Brano di testo:
Se, a
questo punto, ci si chiede quali siano le ragioni della nascita di “Democratici
e Progressisti”, si rimane perplessi. Non è un divorzio tra le due anime del PD,
tra ex cattolici ed ex comunisti e neppure tra epigoni del PCI e della DC, come
si è tentato di farlo apparire. Di sicuro è il pronunciamento di parte di una
minoranza [che fino a poco tempo fa era maggioranza nel PD] contro il legittimo
segretario del partito, un frazionismo impensabile, non tanto nella tradizione
della sinistra, ma di sicuro in quella di ispirazione comunista, in cui il
dissenso era possibile, ma comportava poi, nel rispetto delle regole
democratiche, che ci si conformasse alle scelte della maggioranza. C’è di più,
di che si alimenta il dissenso di questa nuova minoranza frazionista? Quali
sono gli ideali che la animano? Quali nuove e decisive riforme sta per proporre
al governo del Paese, di cui al momento continua a far parte? Quali alleanze
prospetta per il futuro? Quale utilità arreca all’Italia con questa scissione?

Consegna 1: Estrai dai record, senza alcuna modifica, tutte le righe da quella che contiene "Task: Select Flyers/posters at businesses row" giù fino a quella che contiene "Action: (183, 56)", entrambe comprese, lasciando fuori dalla risposta le immagini.

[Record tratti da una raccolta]
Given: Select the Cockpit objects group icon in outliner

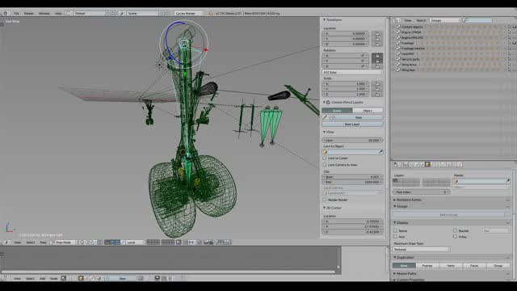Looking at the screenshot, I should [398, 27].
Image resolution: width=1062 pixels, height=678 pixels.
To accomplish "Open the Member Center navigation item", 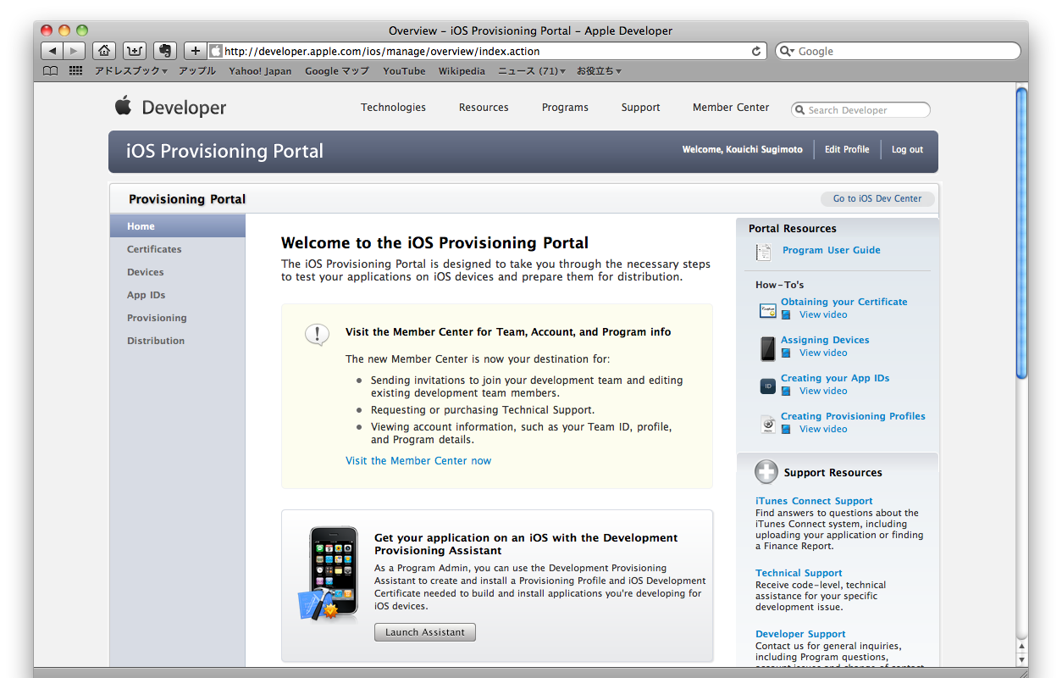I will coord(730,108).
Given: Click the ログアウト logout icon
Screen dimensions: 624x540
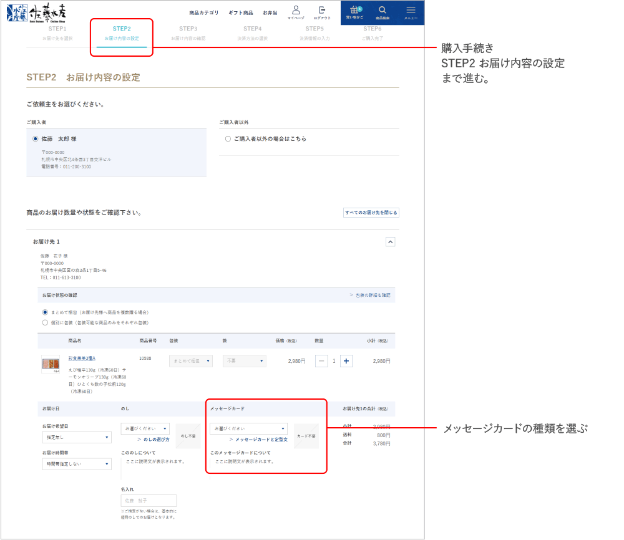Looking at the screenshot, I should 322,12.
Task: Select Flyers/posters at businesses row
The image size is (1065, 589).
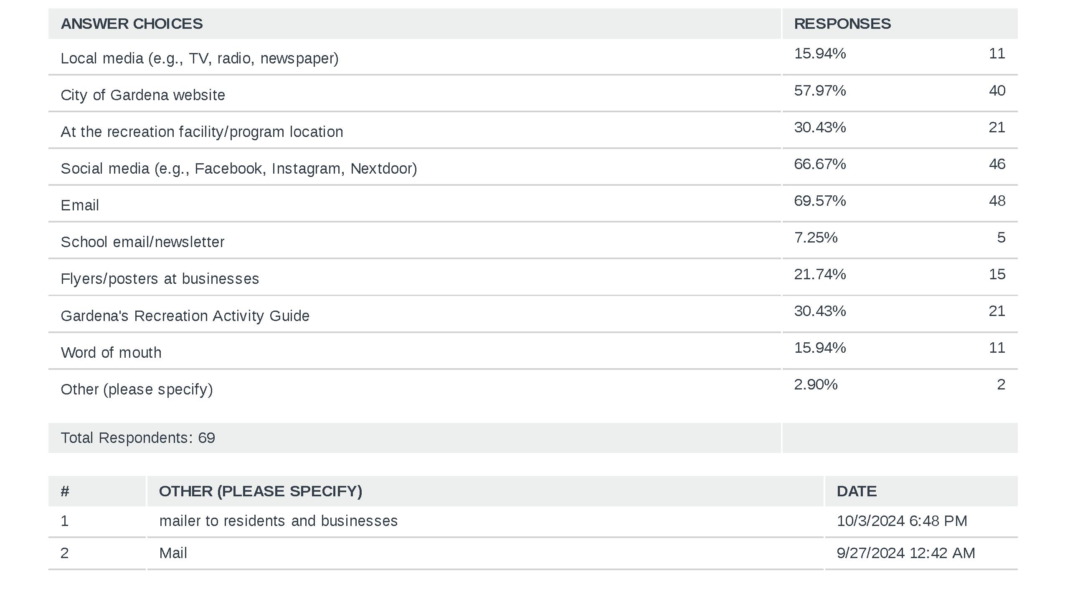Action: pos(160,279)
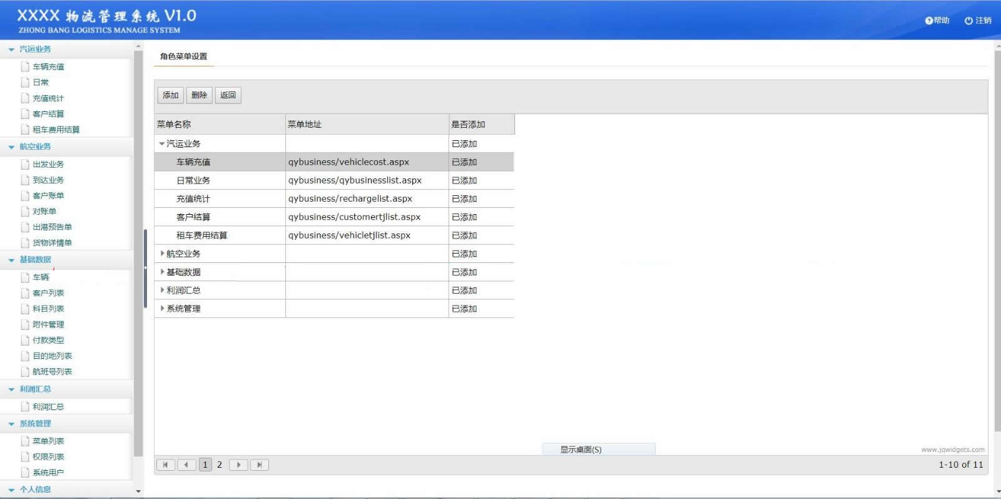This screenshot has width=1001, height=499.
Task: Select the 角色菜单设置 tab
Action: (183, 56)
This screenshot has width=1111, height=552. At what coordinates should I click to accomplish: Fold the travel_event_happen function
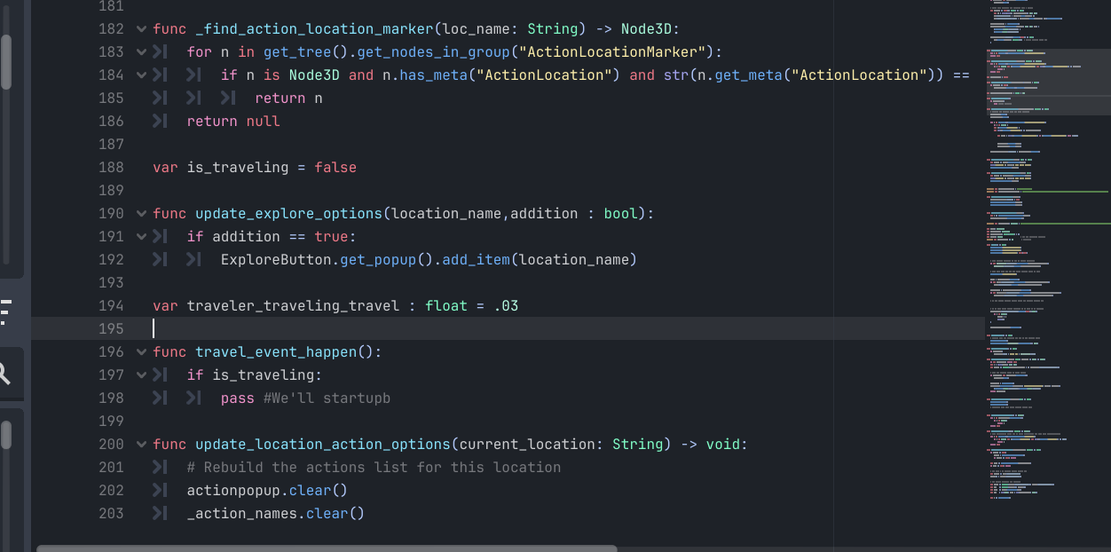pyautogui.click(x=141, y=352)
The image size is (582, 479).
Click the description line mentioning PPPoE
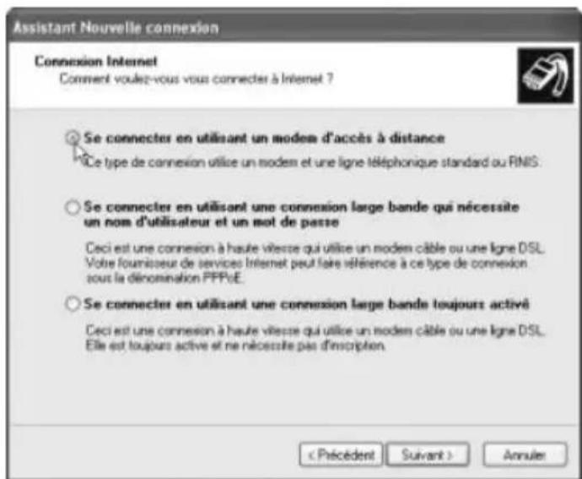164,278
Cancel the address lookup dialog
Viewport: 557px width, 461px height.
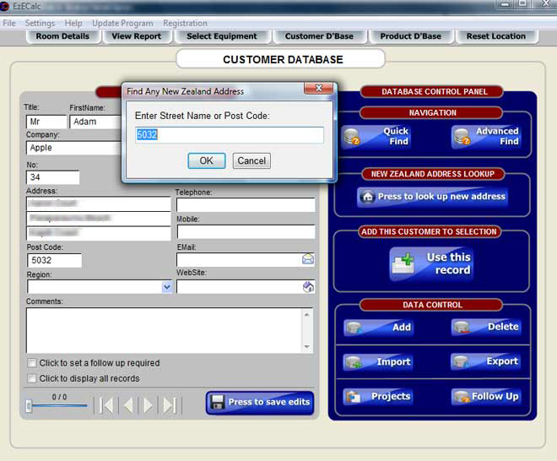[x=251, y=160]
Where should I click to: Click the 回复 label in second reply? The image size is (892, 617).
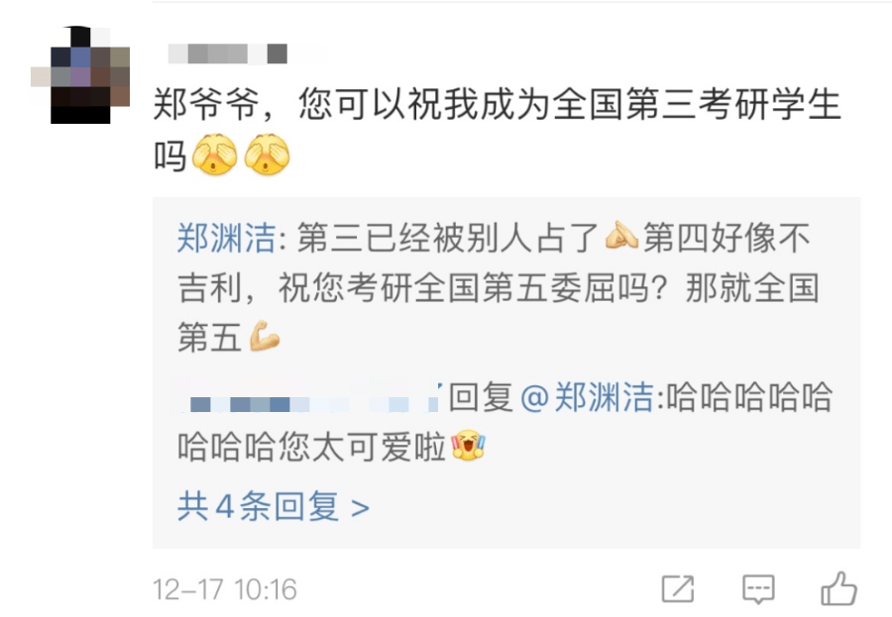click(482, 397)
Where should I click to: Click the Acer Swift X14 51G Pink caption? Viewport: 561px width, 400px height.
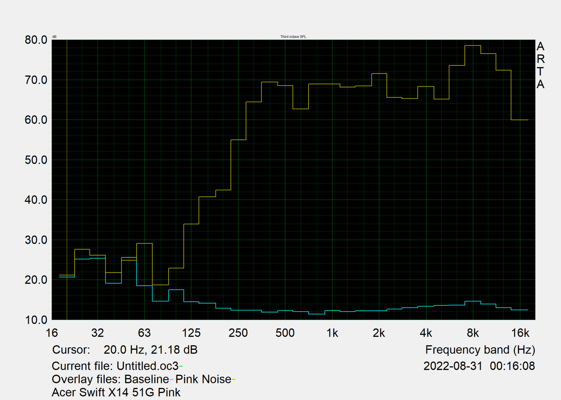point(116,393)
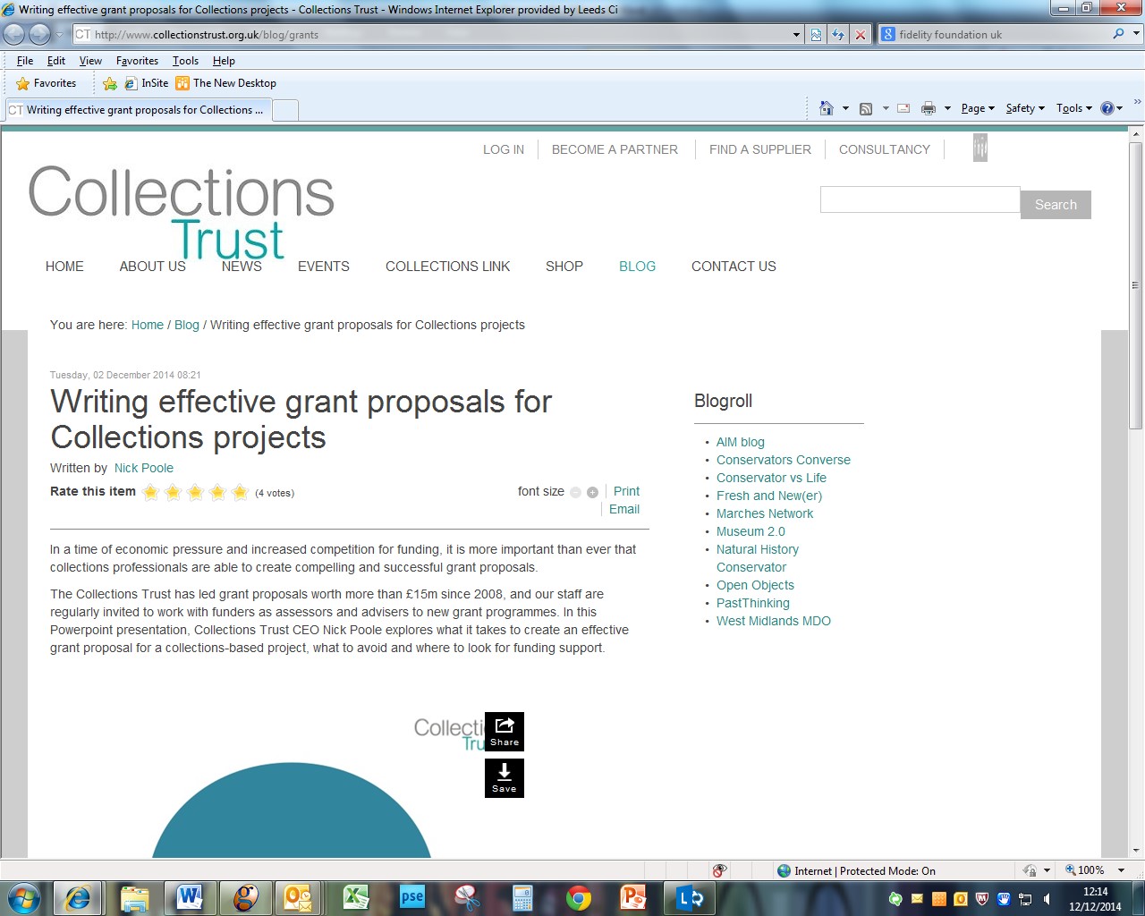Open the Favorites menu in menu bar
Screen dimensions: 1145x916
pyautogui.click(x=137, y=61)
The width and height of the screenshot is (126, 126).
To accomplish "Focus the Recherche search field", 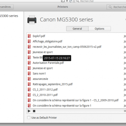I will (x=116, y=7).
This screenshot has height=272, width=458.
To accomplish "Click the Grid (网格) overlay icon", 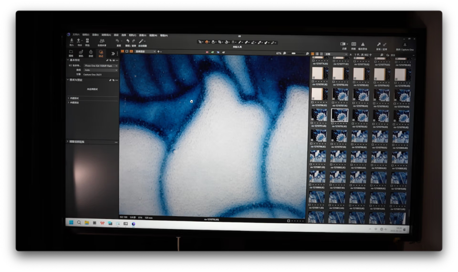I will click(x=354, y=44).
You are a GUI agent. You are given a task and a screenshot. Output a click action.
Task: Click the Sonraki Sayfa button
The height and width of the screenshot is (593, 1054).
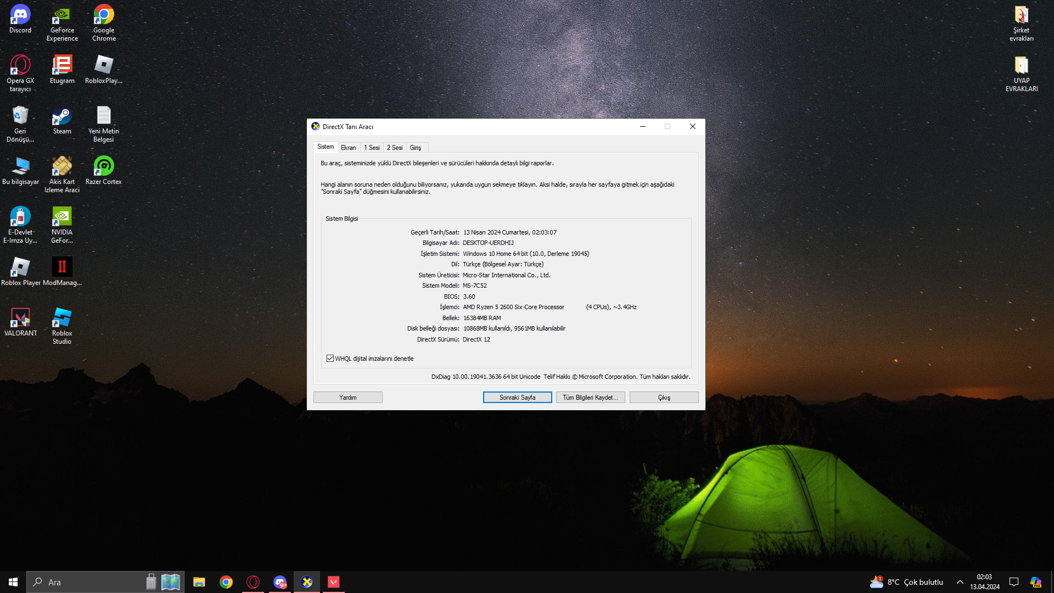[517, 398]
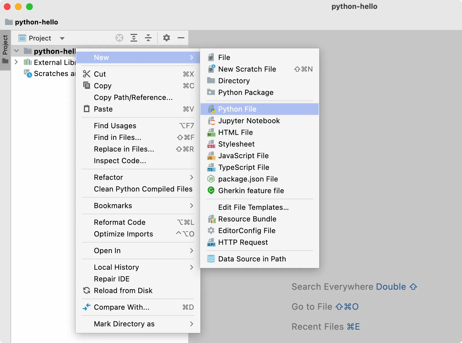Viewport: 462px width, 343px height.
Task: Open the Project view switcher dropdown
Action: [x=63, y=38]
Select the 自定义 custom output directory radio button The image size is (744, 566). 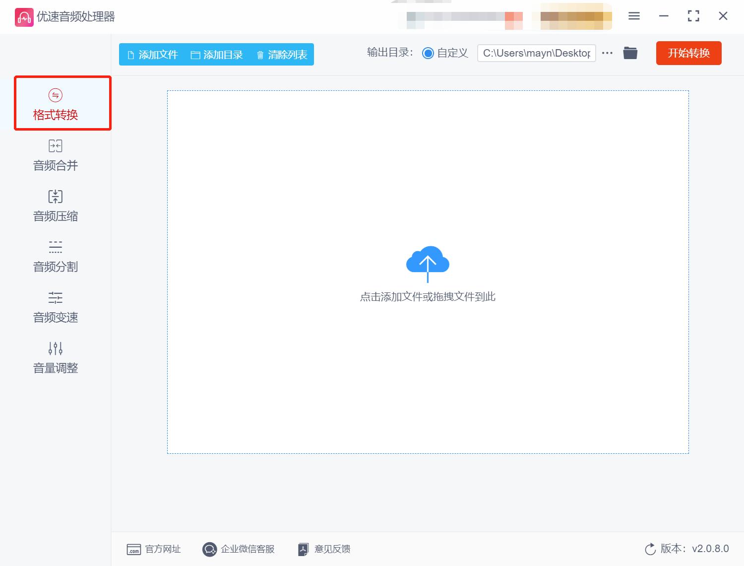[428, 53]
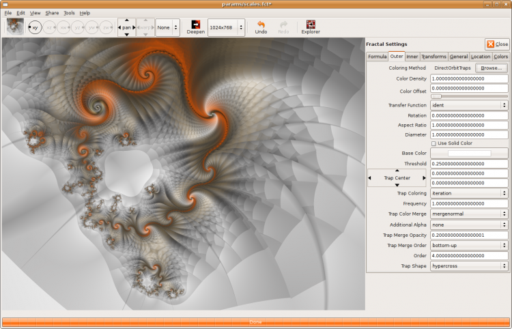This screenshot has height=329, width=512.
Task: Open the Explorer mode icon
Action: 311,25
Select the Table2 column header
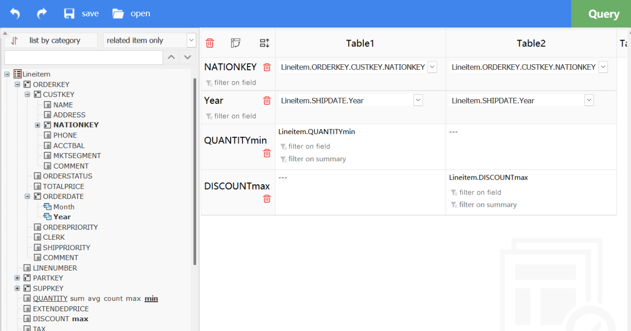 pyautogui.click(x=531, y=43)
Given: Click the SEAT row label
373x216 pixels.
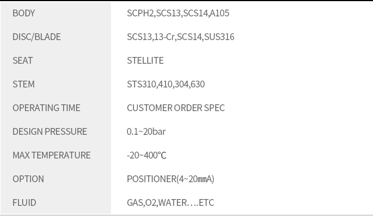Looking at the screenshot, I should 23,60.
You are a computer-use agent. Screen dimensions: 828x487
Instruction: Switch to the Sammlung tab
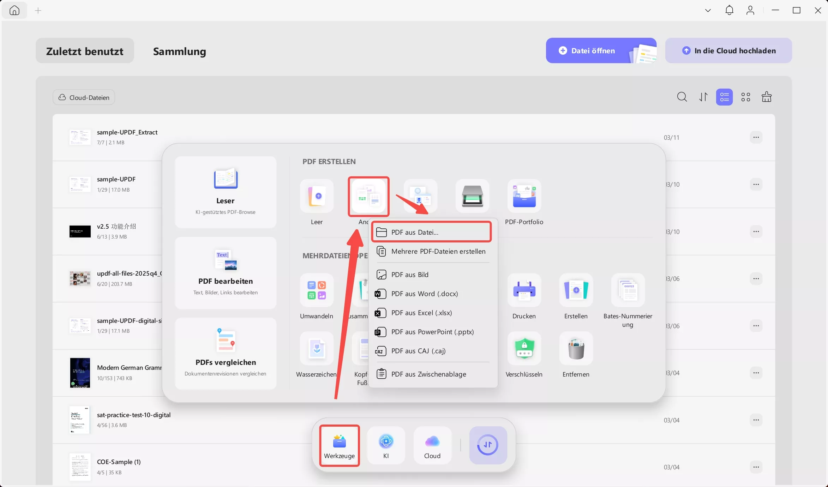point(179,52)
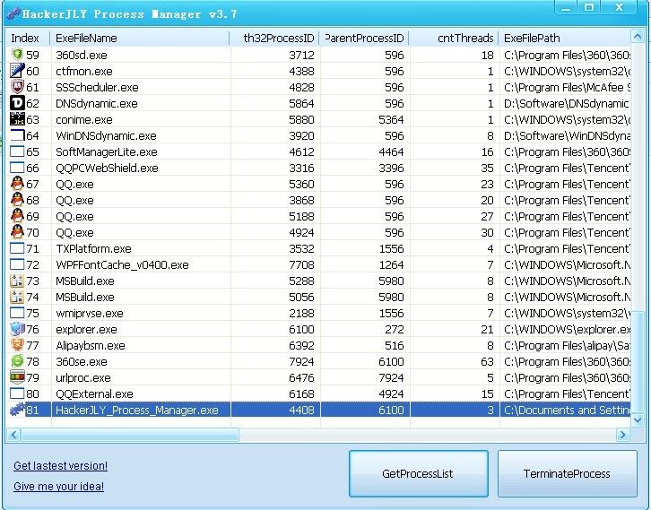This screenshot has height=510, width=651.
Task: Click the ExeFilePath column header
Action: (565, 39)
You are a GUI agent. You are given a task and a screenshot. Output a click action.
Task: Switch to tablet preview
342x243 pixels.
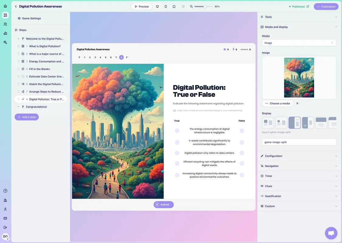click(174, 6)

Consegna 2: Secondo il brano, in quale tradizione il dissenso era possibile ma comportava poi di conformarsi alle scelte della maggioranza?

Soluzione 1:
Task: Select Flyers/posters at businesses row
The image size is (1065, 589).
Action: pos(160,279)
This screenshot has width=1001, height=499.
Task: Select the 角色菜单设置 tab
Action: (183, 56)

Soluzione 2: In quella di ispirazione comunista.